When 3-D printers first hit the market, consumers saw a sticker price of about $10,000 or more. But now, as the technology continues to advance and the demand for such products increases, we're not seeing that price fall to a more reasonable price that consumers are willing to pay.
But despite the allure of what 3-D printers could do for the everyday person, it's also raising some important concerns about breaking copyright laws and intellectual property violations as well.
Point in case is the website Thingiverse, run by a company called Makerbot that specializes in 3-D printers and printing designs. Recently, they received a takedown notice from Moulinsart which owns the rights to the cartoon Tintin. On Thingiverse's website was a set of printing designs for Tintin's cartoon moon rocket, a design Moulinsart argued was a serious violation of copyright law.
Although Moulinsart was well within its legal right to request that the designs be taken down-to which Thingiverse complied-it does raise the important questions of how companies are going to react to the new technology and how far are they willing to protect what is theirs?
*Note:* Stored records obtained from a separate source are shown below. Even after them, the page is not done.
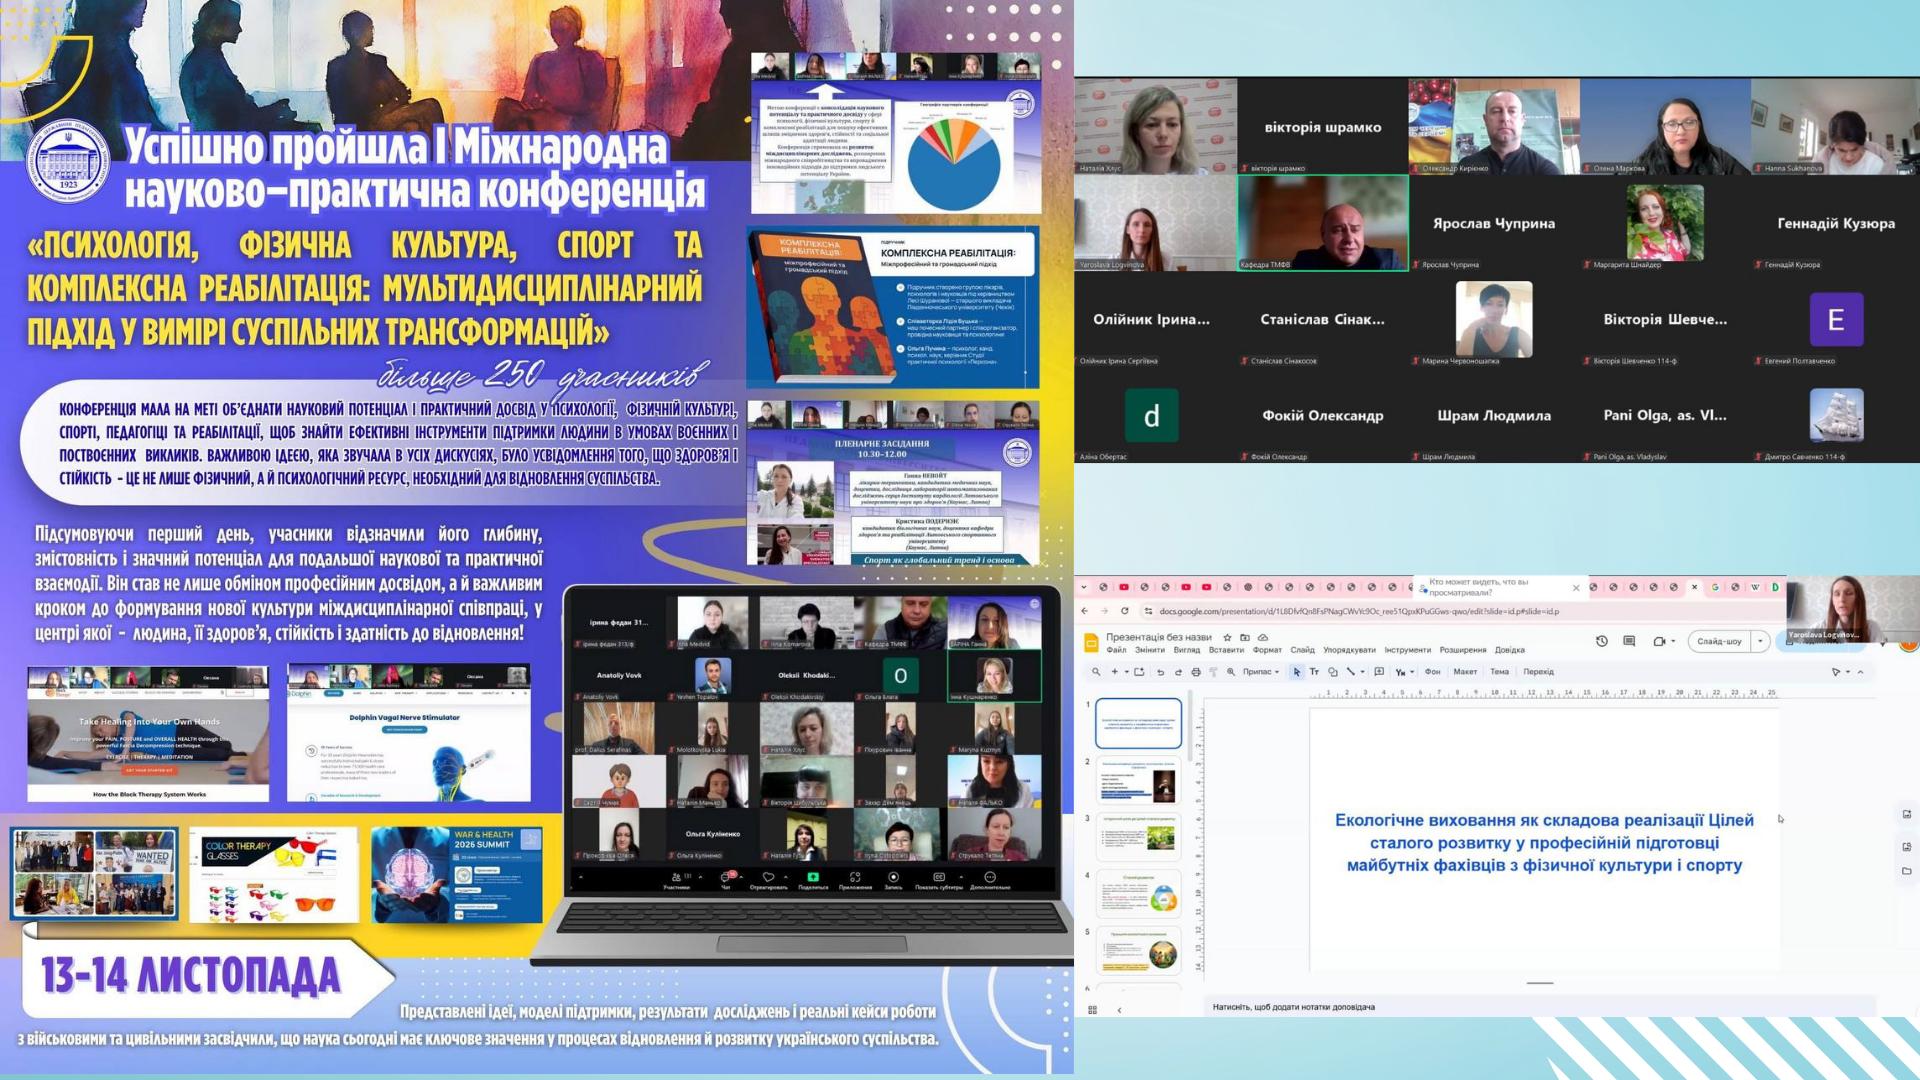The width and height of the screenshot is (1920, 1080).
Task: Select slide 2 thumbnail in filmstrip
Action: pyautogui.click(x=1138, y=781)
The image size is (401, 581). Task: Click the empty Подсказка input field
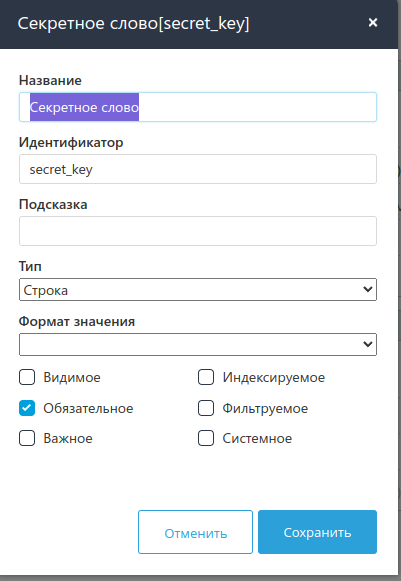198,231
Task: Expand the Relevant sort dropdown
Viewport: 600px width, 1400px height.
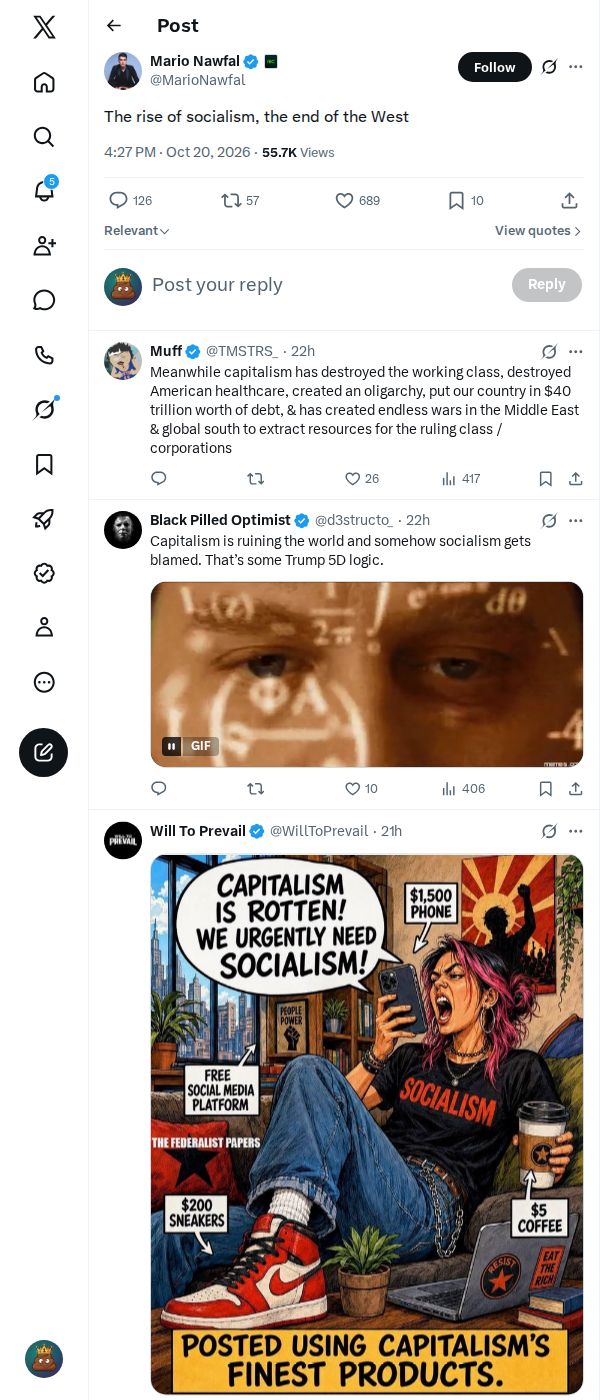Action: (137, 231)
Most people in the state of Florida are under the impression that it's only considered a violation of copyright law if they copy something then make a profit off of it. But in most cases, the simple act of copying it can constitute as intellectual property theft. Because 3-D printers allow a person to scan any object then replicate it using the printer, without even realizing it everyday people could find themselves in the middle of a business litigation suit.
But how will companies enforce what could become a widespread issue in the future? How will companies and lawmakers distinguish between clear violations and more innocent motives? As the technology speeds ahead, unfortunately our laws do not. And without the law on either side of the issue, it's concerning to think that the years ahead could be filled with more lawsuits than anticipated.